BYD road-tests Denza Z9GT batteries on Rome-to-Hong Kong run to prove “world’s longest range”
Executives get a clear look at BYD’s battery and superfast charging pitch, packaged as a 15,000km proof-of-the-road.

BYD, the world’s largest EV maker, is road-testing an upgraded fleet of the Denza Z9GT to showcase high-performance batteries and superfast charging. The Rome to Hong Kong journey is meant to validate the claim of the world’s longest driving range as BYD expands its technology story globally.
BYD is trying to sell more than a car. It is staging a live technology demo by road-testing an upgraded fleet of its Denza Z9GT, positioning the vehicle as one that delivers the world’s longest driving range on a journey from Rome to Hong Kong described as 15,000km.
The point is blunt and businesslike: BYD wants regulators, fleet buyers, and skeptical competitors to see its battery and superfast charging technology work at scale, not just in ads. According to the report, BYD has intensified efforts to promote “high-performance batteries and superfast charging technology around the world” while the upgraded versions of the Z9GT travel across multiple European countries.
This matters because EV technology adoption is increasingly a confidence game. Batteries are the cost core and the supply chain headache, while charging is the customer anxiety magnet. A manufacturer that can credibly connect performance claims to real-world travel can shorten the internal debate at car buyers and procurement teams. And for executives, credible demos often work like a hedge against procurement risk: less “will it work for our routes?” uncertainty, more “we have evidence it can run.”
BYD’s decision to use a premium Denza product line for the test also signals how it’s managing brand and market segmentation. Denza is described in the source as a premium brand under BYD, and using a premium badge can help counter the reflex some buyers have when they hear “world’s largest EV maker.” Big scale can be a strength, but it can also create a perception gap. A carefully branded, road-driven demonstration is a way to bridge that gap without waiting for showroom sales to do the heavy lifting.
The route itself is part of the argument. The report says the fleet has been travelling across European countries including Italy, Croatia, Serbia, and Turkey for nearly a month at the start of a longer run. Different countries typically mean different charging infrastructure patterns, different traffic conditions, and different regulatory and permitting rhythms. That is exactly the kind of “varied reality” that executives watch for because it can reveal whether a technology advantage survives contact with the messiness of deployment.
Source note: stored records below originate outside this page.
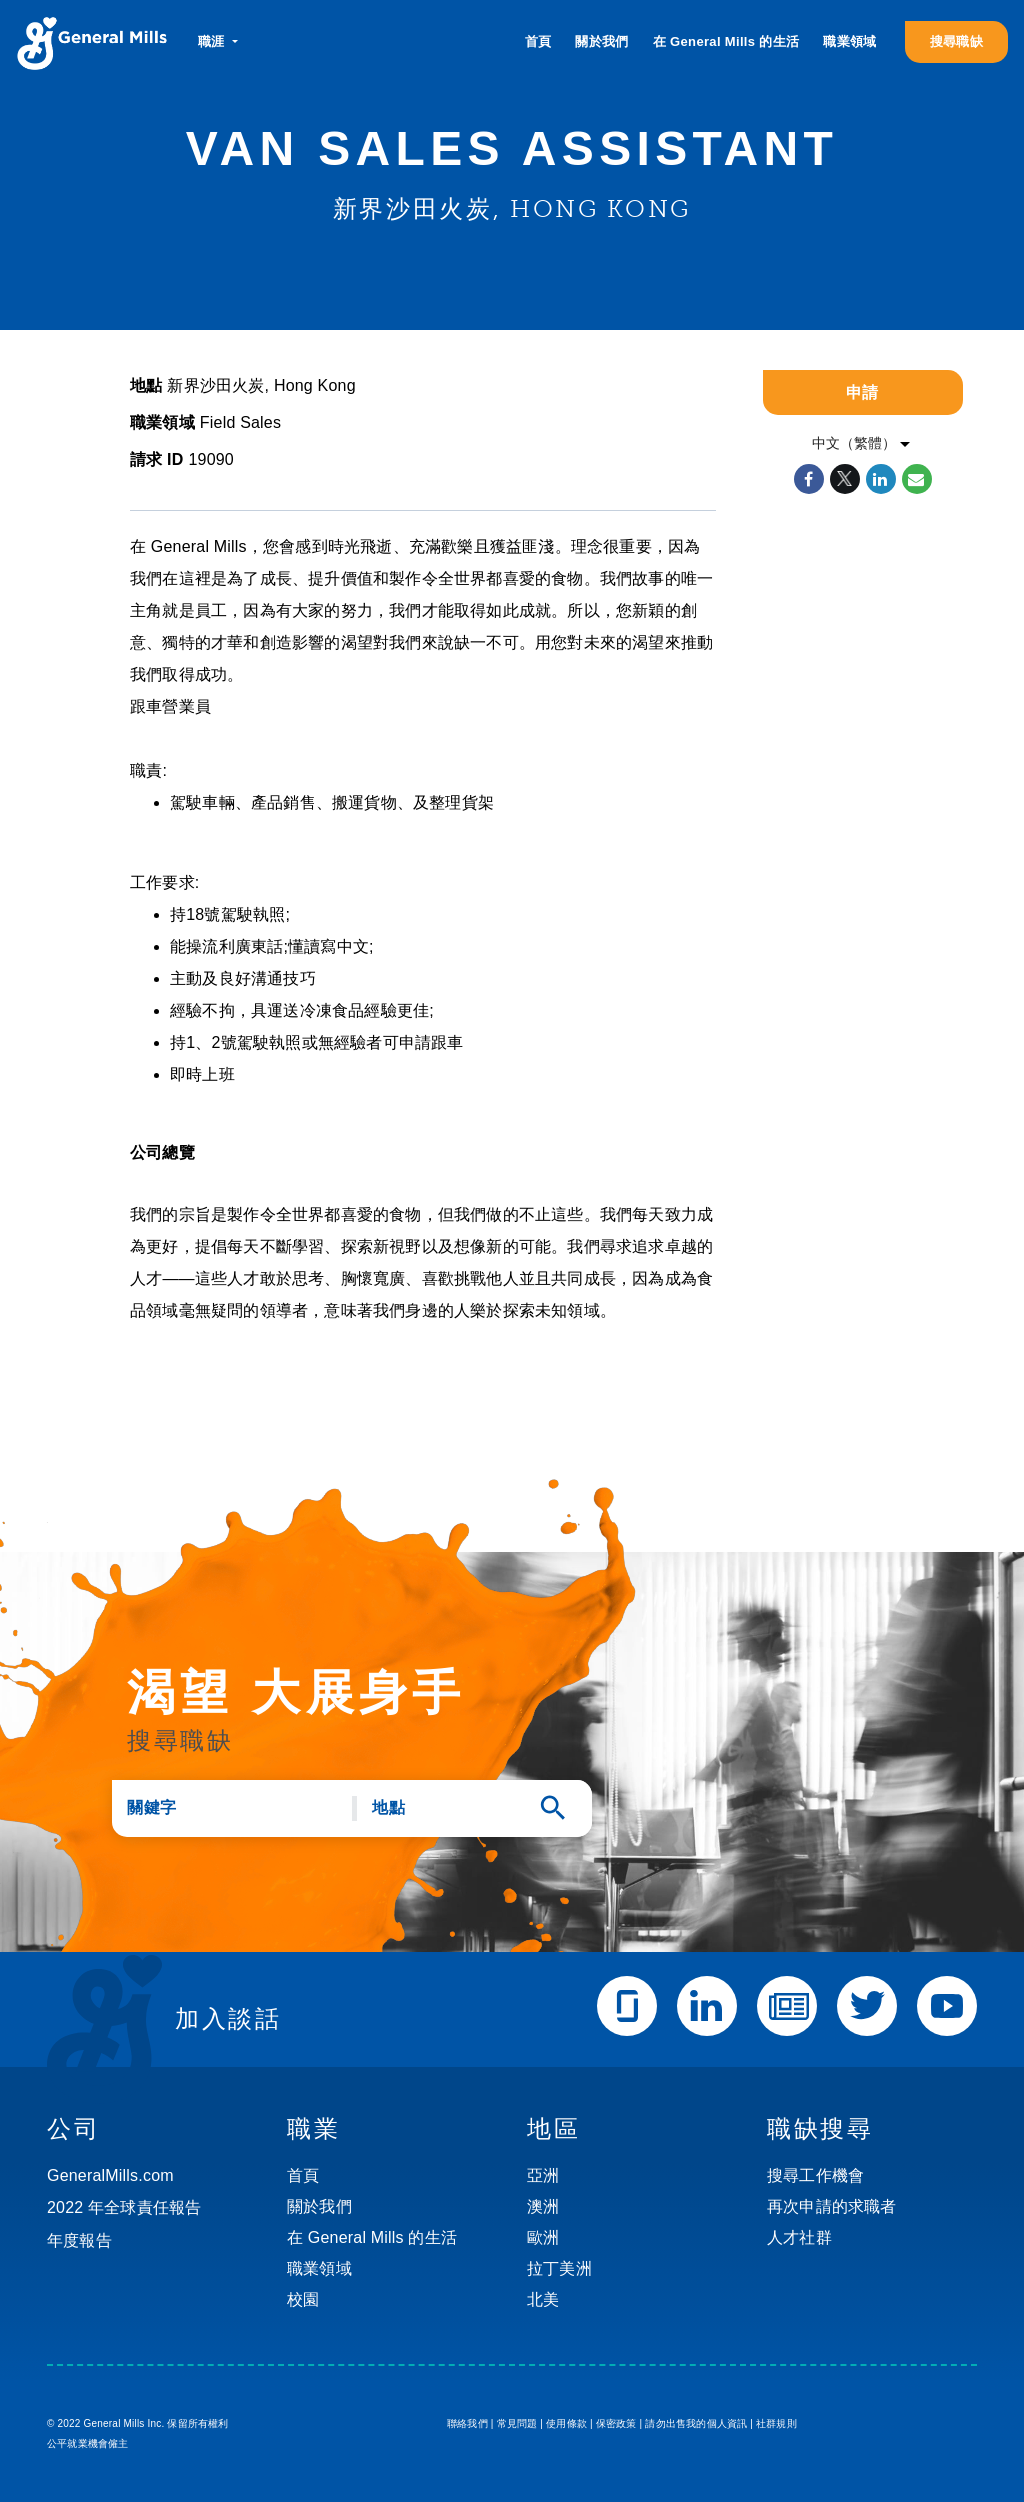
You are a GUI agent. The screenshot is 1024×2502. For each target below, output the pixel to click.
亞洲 (543, 2175)
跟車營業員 (170, 706)
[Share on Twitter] (845, 479)
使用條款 (566, 2423)
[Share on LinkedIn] (881, 479)
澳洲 (543, 2206)
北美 (543, 2299)
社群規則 (776, 2423)
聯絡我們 (467, 2423)
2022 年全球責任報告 (124, 2207)
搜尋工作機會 (815, 2175)
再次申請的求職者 (832, 2206)
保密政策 (616, 2423)
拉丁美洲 (559, 2268)
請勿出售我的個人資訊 (696, 2423)
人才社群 (799, 2237)
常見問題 (517, 2423)
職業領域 (849, 41)
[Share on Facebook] (809, 479)
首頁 (538, 41)
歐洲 (543, 2237)
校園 (303, 2299)
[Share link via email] (917, 479)
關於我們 (601, 41)
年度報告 (79, 2240)
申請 (862, 392)
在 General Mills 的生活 (726, 41)
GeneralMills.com (110, 2175)
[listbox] (863, 444)
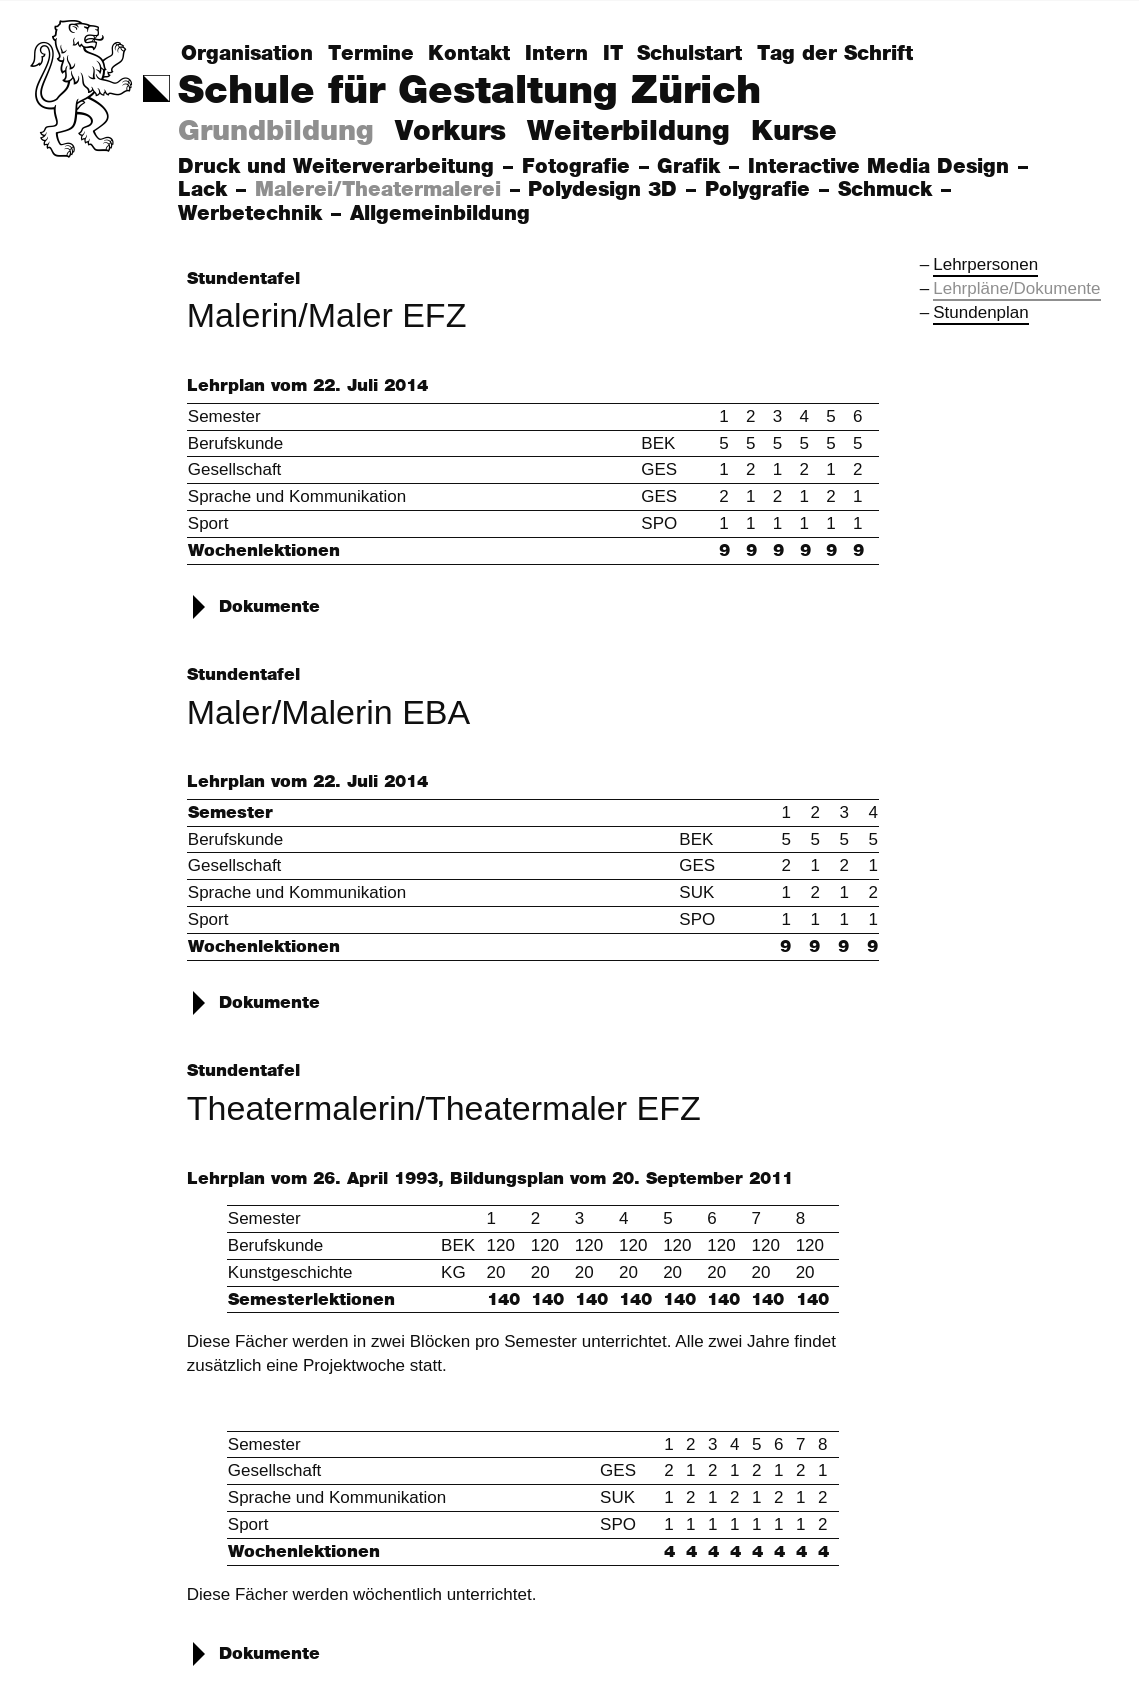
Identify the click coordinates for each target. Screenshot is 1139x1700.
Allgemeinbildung (443, 214)
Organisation (247, 54)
There is also a strategic timing element. The source frames this as BYD testing the car as part of an international push, which implies a willingness to invest in visibility while it scales. In EV markets, scaling is rarely just about manufacturing volume. It also requires convincing stakeholders that performance claims are repeatable across geographies, and that charging behavior is resilient to real-world constraints.
For boards and investors, the second-order implication is that BYD is treating its technology as a narrative asset. High-performance batteries and “superfast charging” are not only product features. They are also a competitive positioning tool against manufacturers racing for market share. Demonstrations like this can influence how partners talk internally about integration timelines, pilot programs, and procurement standards, especially when decision-makers are under pressure to reduce rollout uncertainty.
The final stake is who gets to define “range” in a market full of competing measurement approaches and shifting expectations. By labeling the Z9GT journey as a validation of the “world’s longest driving range,” BYD is attempting to lock in the conversation around what buyers should prioritize. If BYD can keep that claim alive through a 15,000km, multi-country run, it strengthens its leverage across product planning, partnership discussions, and capital allocation decisions. If it cannot, those same conversations become risk conversations quickly. Either way, BYD is choosing speed: it is putting its case on the road where it can be judged against the real world, not just the spec sheet.